Colombi Davide, Villani Gabriele D, Maffi Gabriele, Risoli Camilla, Bodini Flavio C, Petrini Marcello, Morelli Nicola, Anselmi Pietro, Milanese Gianluca, Silva Mario, Sverzellati Nicola, Michieletti Emanuele
Department of Radiological Functions, Radiology Unit, "Guglielmo da Saliceto" Hospital, Via Taverna 49, 29121, Piacenza, Italy.
Department of Medicine and Surgery (DiMeC), Unit "Scienze Radiologiche", University of Parma, Padiglione Barbieri, V. Gramsci 14, Parma, Italy.
Emerg Radiol. 2020 Dec;27(6):701-710. doi: 10.1007/s10140-020-01867-1. Epub 2020 Oct 29.
To test the association between death and both qualitative and quantitative CT parameters obtained visually and by software in coronavirus disease (COVID-19) early outbreak.
The study analyzed retrospectively patients underwent chest CT at hospital admission for COVID-19 pneumonia suspicion, between February 21 and March 6, 2020. CT was performed in case of hypoxemia or moderate-to-severe dyspnea. CT scans were analyzed for quantitative and qualitative features obtained visually and by software. Cox proportional hazards regression analysis examined the association between variables and overall survival (OS). Three models were built for stratification of mortality risk: clinical, clinical/visual CT evaluation, and clinical/software-based CT assessment. AUC for each model was used to assess performance in predicting death.
The study included 248 patients (70% males, median age 68 years).

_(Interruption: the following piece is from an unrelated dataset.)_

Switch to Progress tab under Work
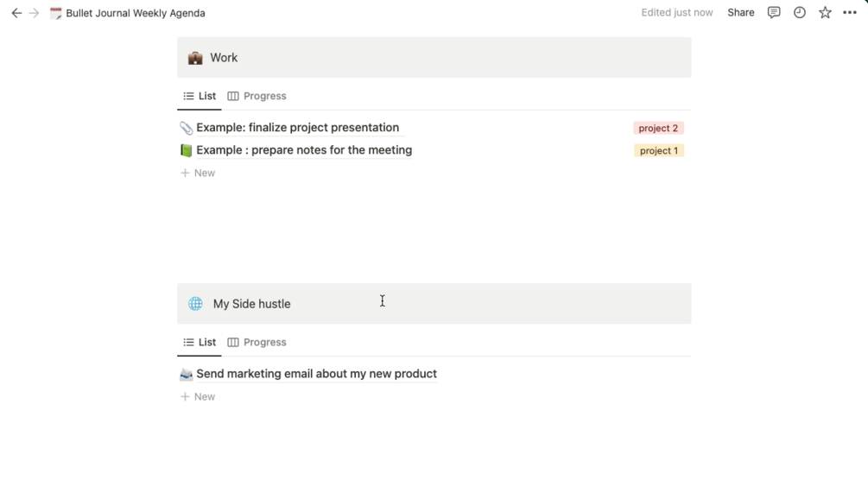This screenshot has height=499, width=868. coord(257,96)
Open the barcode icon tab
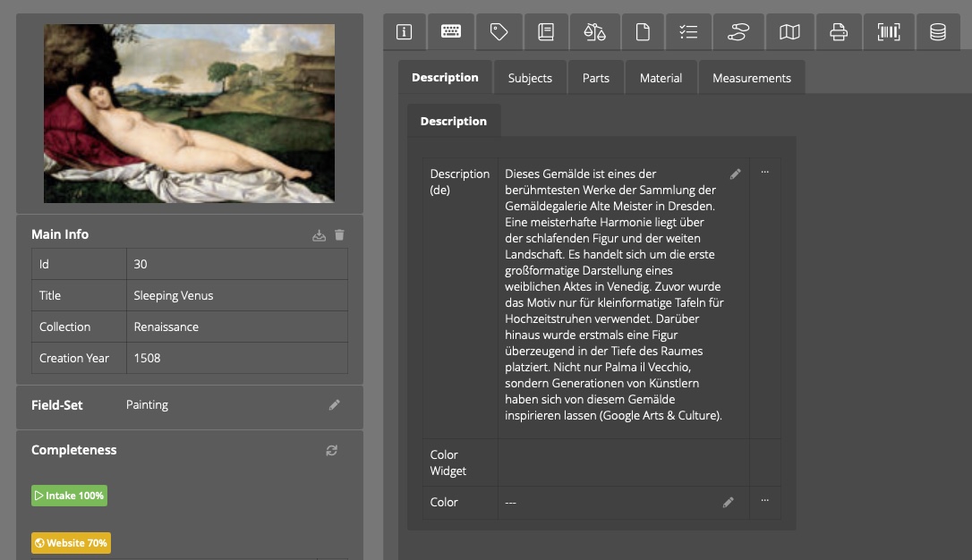The width and height of the screenshot is (972, 560). 889,32
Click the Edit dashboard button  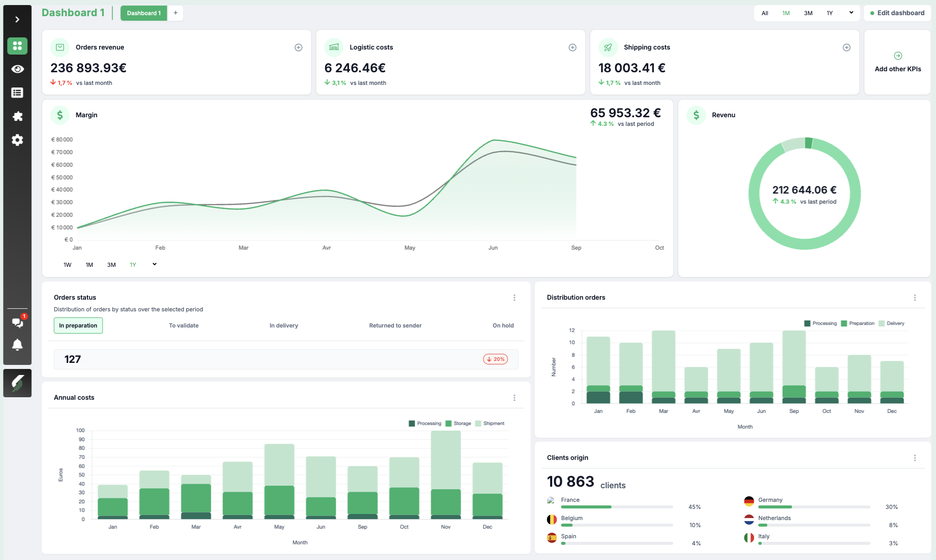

Death occurred in 78/248 (32%) patients. Visual pneumonia extent > 40% (HR 2.15, 95% CI 1.2-3.85, P = 0.01), %high attenuation area - 700 HU > 35% (HR 2.17, 95% CI 1.2-3.94, P = 0.01), exudative consolidations (HR 2.85-2.93, 95% CI 1.61-5.05/1.66-5.16, P < 0.001), visual CAC score > 1 (HR 2.76-3.32, 95% CI 1.4-5.45/1.71-6.46, P < 0.01/P < 0.001), and CT classified as COVID-19 and other disease (HR 1.92-2.03, 95% CI 1.01-3.67/1.06-3.9, P = 0.04/P = 0.03) were significantly associated with shorter OS. Models including CT parameters (AUC 0.911-0.913, 95% CI 0.873-0.95/0.875-0.952) were better predictors of death as compared to clinical model (AUC 0.869, 95% CI 0.816-0.922; P = 0.04 for both models).

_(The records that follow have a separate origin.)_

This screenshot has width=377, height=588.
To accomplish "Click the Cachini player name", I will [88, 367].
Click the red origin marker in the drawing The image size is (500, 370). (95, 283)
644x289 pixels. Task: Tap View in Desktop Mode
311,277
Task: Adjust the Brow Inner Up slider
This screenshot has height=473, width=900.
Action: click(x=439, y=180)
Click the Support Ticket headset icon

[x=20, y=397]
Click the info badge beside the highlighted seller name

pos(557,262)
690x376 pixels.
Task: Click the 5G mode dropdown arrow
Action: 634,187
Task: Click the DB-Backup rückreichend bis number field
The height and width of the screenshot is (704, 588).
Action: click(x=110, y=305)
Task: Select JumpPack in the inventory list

In COVID-19 patients, qualitative and quantitative chest CT parameters obtained visually or by software are predictors of mortality. Predictive models including CT metrics were better predictors of death in comparison to clinical model.
检测在冠状病毒病(COVID-19)早期爆发时,通过视觉观察和软件获得的胸部CT定性和定量参数与死亡之间的关联。

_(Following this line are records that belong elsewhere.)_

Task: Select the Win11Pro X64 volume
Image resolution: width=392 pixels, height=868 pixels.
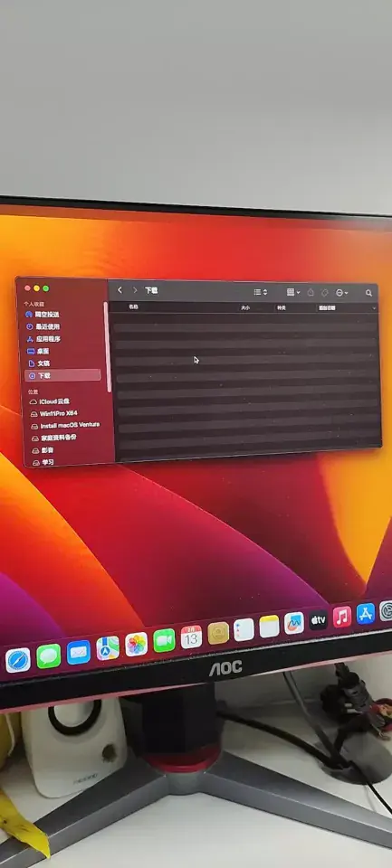Action: pyautogui.click(x=53, y=413)
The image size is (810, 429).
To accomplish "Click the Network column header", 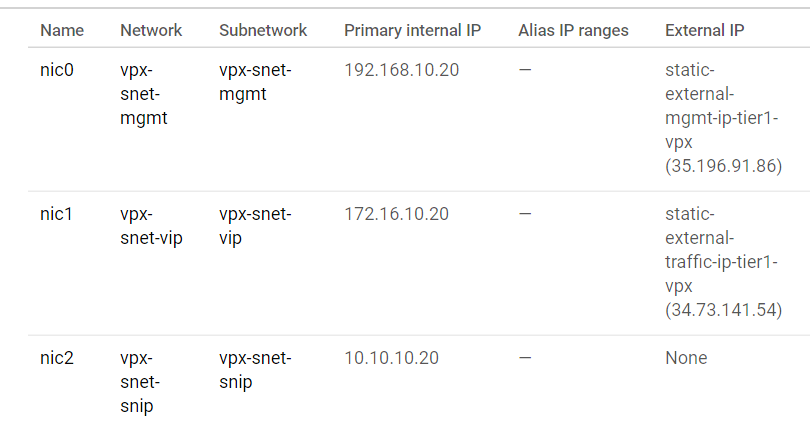I will [x=151, y=30].
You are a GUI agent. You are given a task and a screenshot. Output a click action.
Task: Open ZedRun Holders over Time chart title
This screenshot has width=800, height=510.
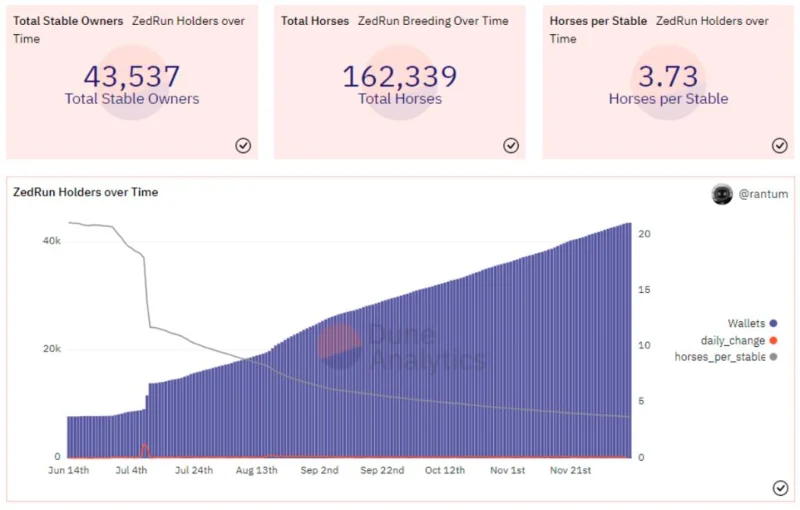[x=86, y=192]
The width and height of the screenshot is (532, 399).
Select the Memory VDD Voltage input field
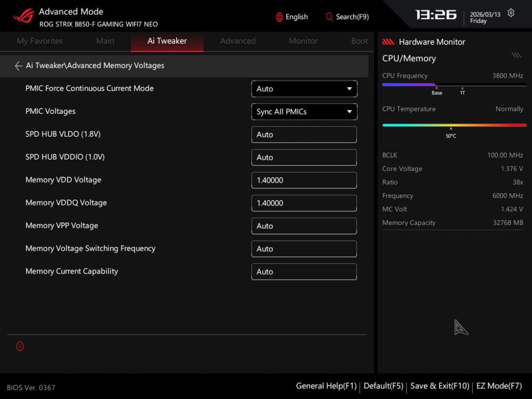[304, 180]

本研究回顾性分析了2020年2月21日至3月6日期间因疑似COVID-19肺炎而在入院时接受胸部CT检查的患者。在出现低氧血症或中重度呼吸困难的情况下进行CT检查。对CT扫描的视觉观察和软件获得的定量和定性特征进行分析。Cox比例风险回归分析检查变量与总生存期(OS)之间的关联。构建了三个用于死亡风险分层的模型:临床模型、临床/视觉CT评估模型和临床/基于软件的CT评估模型。每个模型的AUC用于评估预测死亡的性能。
该研究纳入了248例患者(70%为男性,中位年龄68岁)。78/248(32%)例患者死亡。视觉上肺炎范围>40%(HR 2.15,95%CI 1.2 - 3.85,P = 0.01)、%高衰减区域 - 700 HU>35%(HR 2.17,95%CI 1.2 - 3.94,P = 0.01)、渗出性实变(HR 2.85 - 2.93,95%CI 1.61 - 5.05/1.66 - 5.16,P < 0.001)、视觉冠状动脉钙化(CAC)评分>1(HR 2.76 - 3.32,95%CI 1.4 - 5.45/1.71 - 6.46,P < 0.01/P < 0.001)以及CT分类为COVID-19和其他疾病(HR 1.92 - 2.03,95%CI 1.01 - 3.67/1.06 - 3.9,P = 0.04/P = 0.03)与较短的OS显著相关。与临床模型(AUC 0.869,95%CI 0.816 - 0.922;两个模型P均 = 0.04)相比,包含CT参数的模型(AUC 0.911 - 0.913,95%CI 0.873 - 0.95/0.875 - 0.952)是更好的死亡预测指标。
在COVID-19患者中,通过视觉观察或软件获得的胸部CT定性和定量参数是死亡的预测指标。与临床模型相比,包含CT指标的预测模型是更好的死亡预测指标。